Data entries>
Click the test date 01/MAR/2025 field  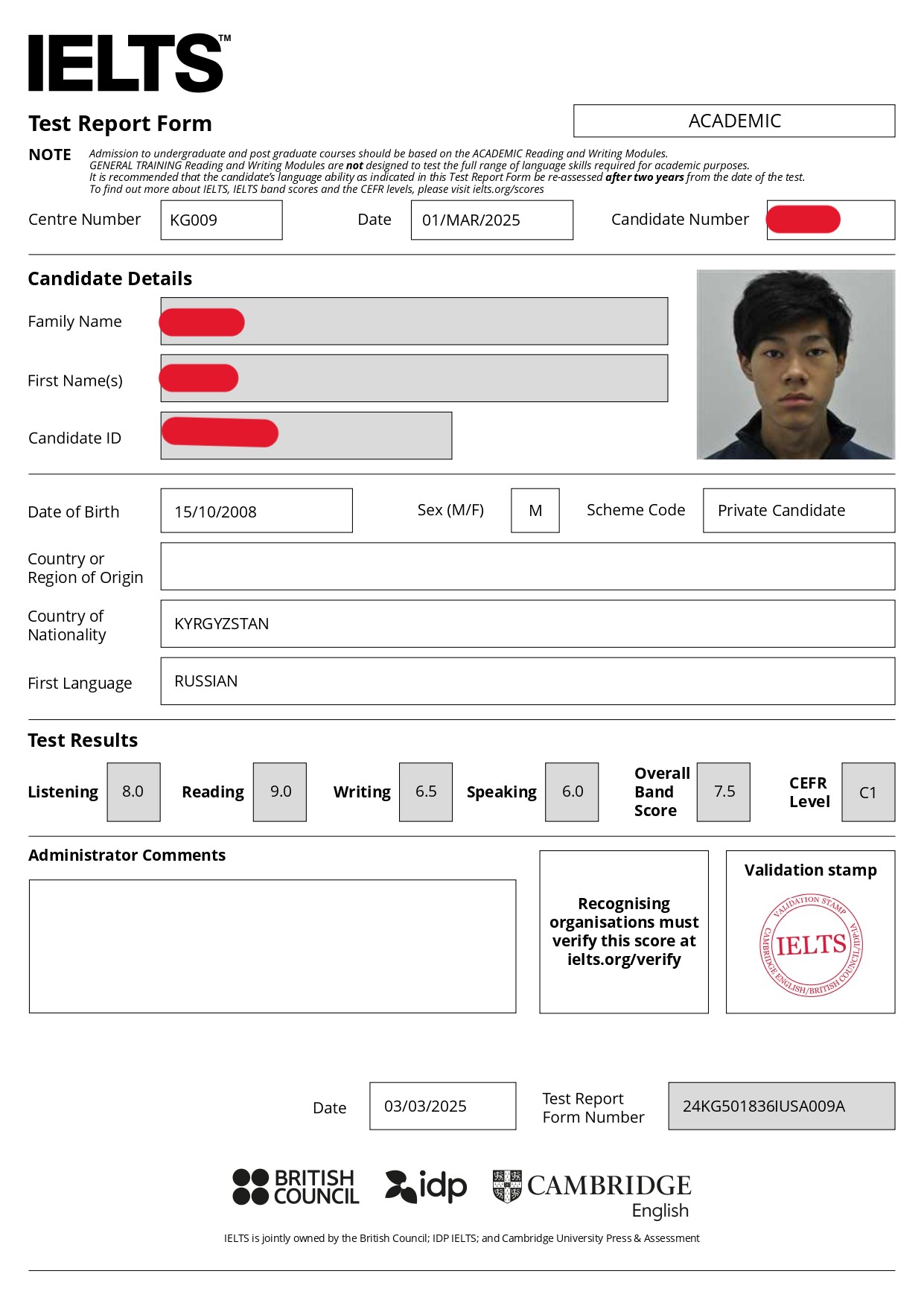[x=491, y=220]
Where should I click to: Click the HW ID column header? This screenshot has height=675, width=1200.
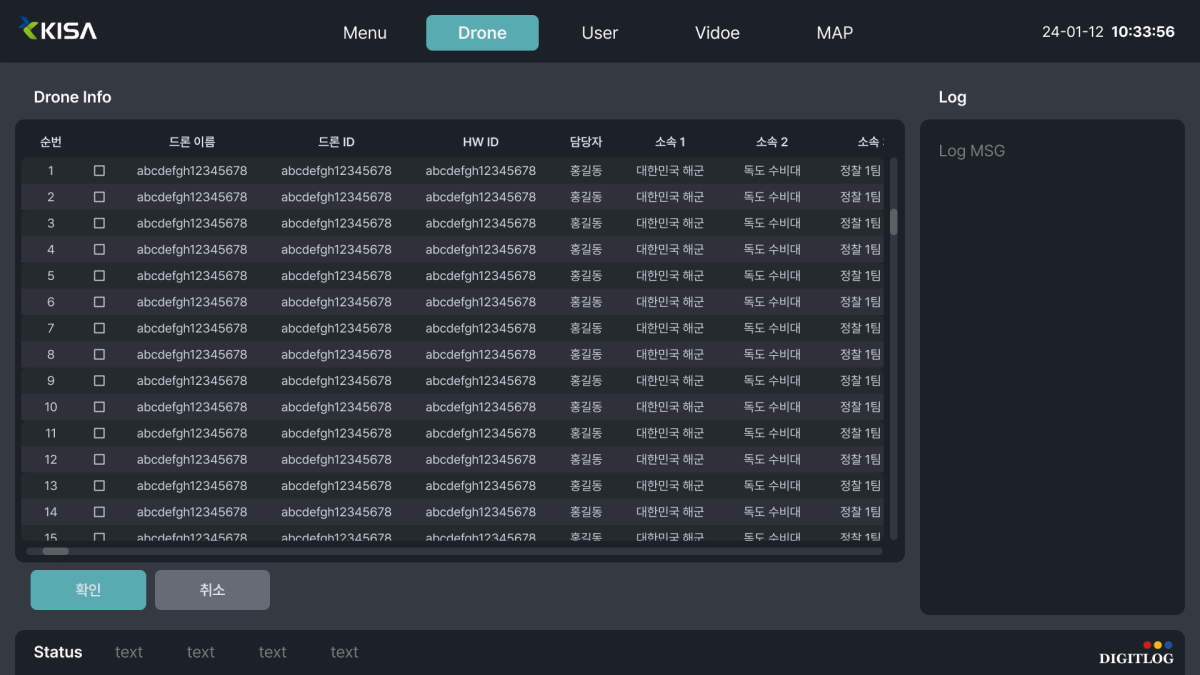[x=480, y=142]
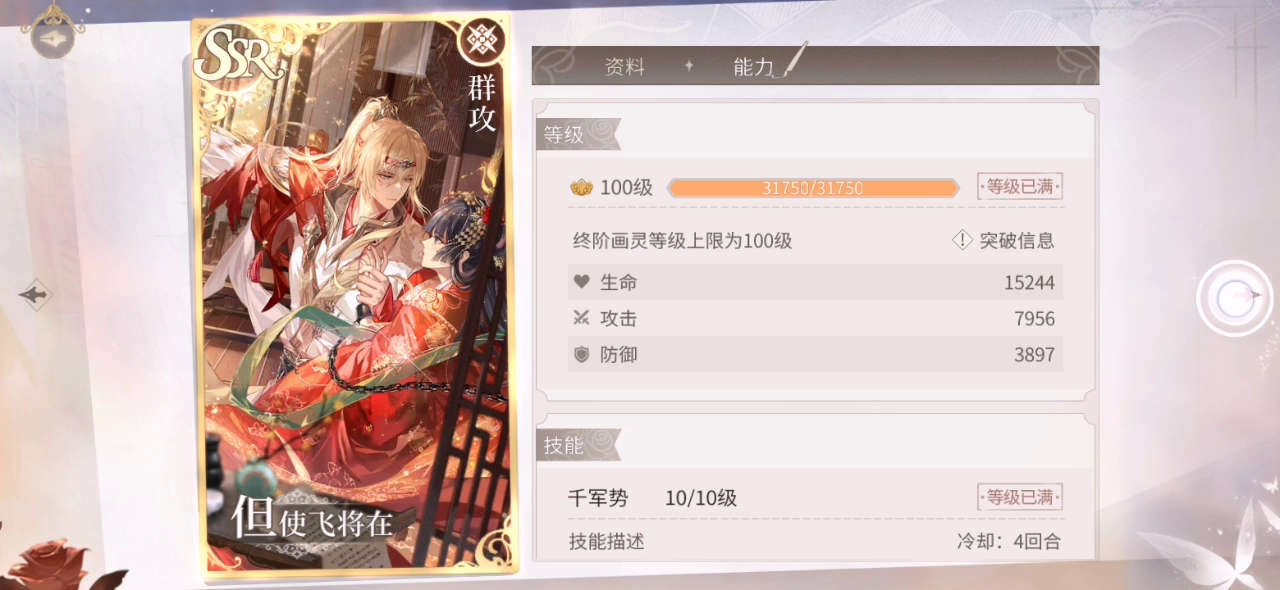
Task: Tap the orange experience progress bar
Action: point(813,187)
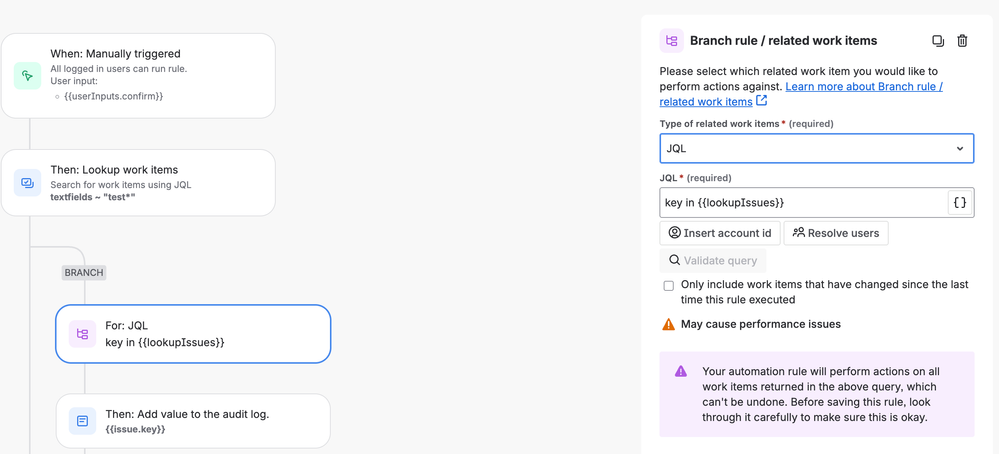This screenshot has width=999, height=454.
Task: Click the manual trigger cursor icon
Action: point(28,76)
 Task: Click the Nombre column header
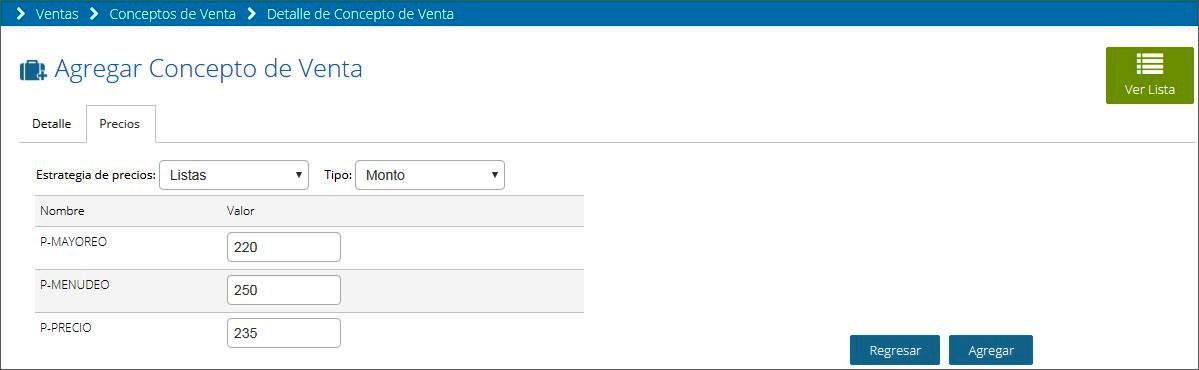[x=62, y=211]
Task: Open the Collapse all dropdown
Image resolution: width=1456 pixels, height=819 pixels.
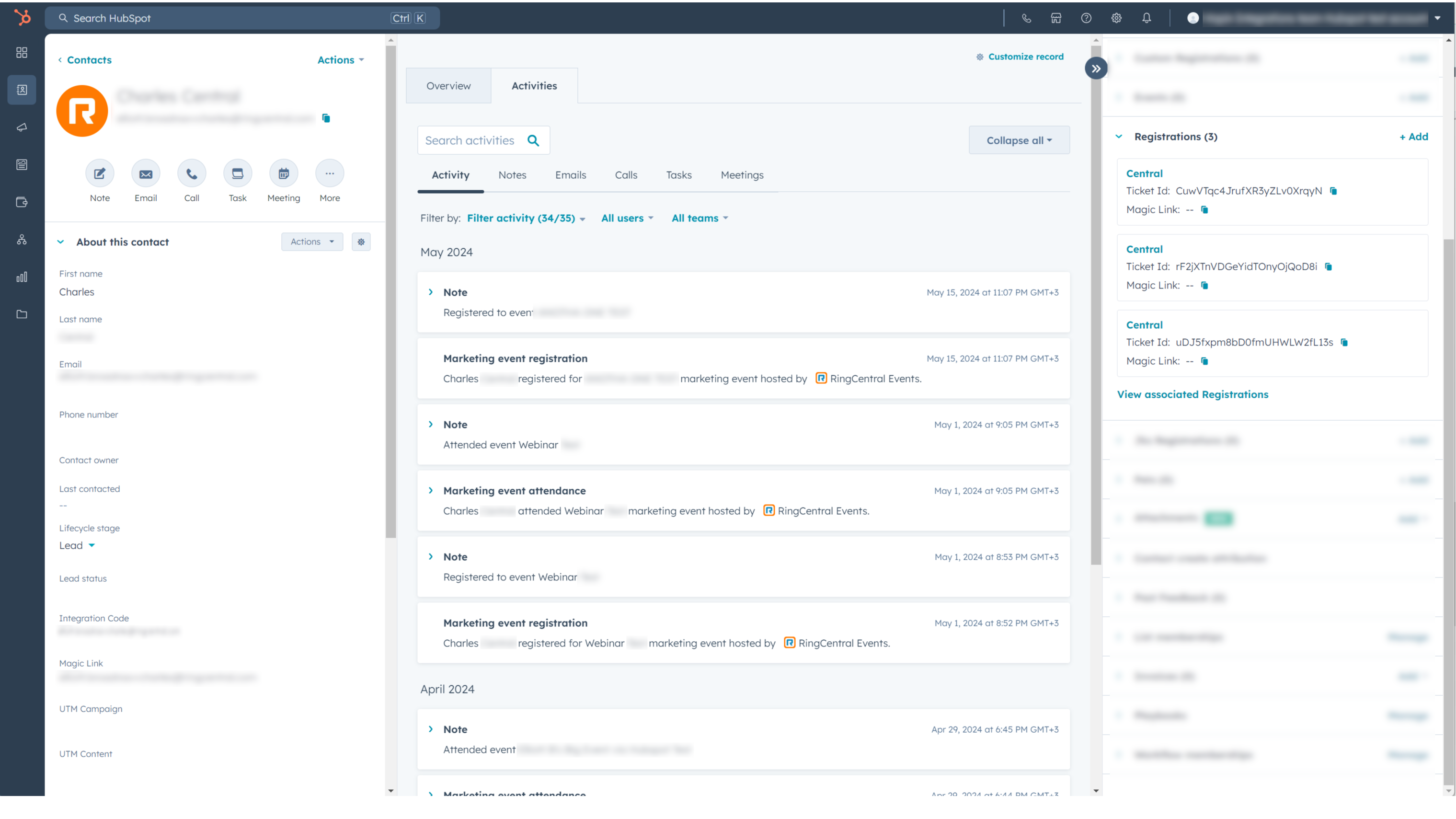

Aim of the task> How many lines in the listing above contain the word "header", with case counting? Reply with the number alone.

Reply> 2